— Begin PROVIDED INFORMATION —
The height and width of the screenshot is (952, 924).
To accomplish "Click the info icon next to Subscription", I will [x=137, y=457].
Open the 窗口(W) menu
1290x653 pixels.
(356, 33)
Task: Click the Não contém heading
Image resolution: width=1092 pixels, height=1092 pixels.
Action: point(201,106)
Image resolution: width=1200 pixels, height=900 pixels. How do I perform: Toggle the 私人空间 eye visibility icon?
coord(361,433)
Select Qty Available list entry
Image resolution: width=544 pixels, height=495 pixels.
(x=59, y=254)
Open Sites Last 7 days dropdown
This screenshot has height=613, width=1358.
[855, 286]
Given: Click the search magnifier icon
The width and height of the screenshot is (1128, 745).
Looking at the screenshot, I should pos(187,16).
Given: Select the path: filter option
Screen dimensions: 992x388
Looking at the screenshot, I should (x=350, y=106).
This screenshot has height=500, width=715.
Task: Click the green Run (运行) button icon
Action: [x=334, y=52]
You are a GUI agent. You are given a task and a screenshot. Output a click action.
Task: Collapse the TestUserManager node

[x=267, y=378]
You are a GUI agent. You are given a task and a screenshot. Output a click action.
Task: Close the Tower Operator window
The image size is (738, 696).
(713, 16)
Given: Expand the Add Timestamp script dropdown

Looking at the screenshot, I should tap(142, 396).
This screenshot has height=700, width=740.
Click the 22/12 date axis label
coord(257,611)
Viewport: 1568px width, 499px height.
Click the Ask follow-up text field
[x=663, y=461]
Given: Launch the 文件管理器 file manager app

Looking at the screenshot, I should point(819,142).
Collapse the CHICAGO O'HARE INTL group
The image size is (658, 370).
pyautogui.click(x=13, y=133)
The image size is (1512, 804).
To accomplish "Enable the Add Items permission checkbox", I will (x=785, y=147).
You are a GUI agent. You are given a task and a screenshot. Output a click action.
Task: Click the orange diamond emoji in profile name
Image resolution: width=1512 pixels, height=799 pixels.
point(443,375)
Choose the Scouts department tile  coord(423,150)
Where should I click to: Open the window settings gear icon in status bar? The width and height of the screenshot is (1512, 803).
— End PROVIDED INFORMATION —
■ THE EXERCISE ■
Please update the records in the stretch from "Given: Select the path: filter option" through "Action: [x=334, y=52]" so that "Screen dimensions" becomes "Display size", leaving everything else as is. Give back only those lines.

■ WRITTEN REPLY ■
Given: Select the path: filter option
Display size: 992x388
Looking at the screenshot, I should (x=350, y=106).
This screenshot has height=500, width=715.
Task: Click the green Run (运行) button icon
Action: [x=334, y=52]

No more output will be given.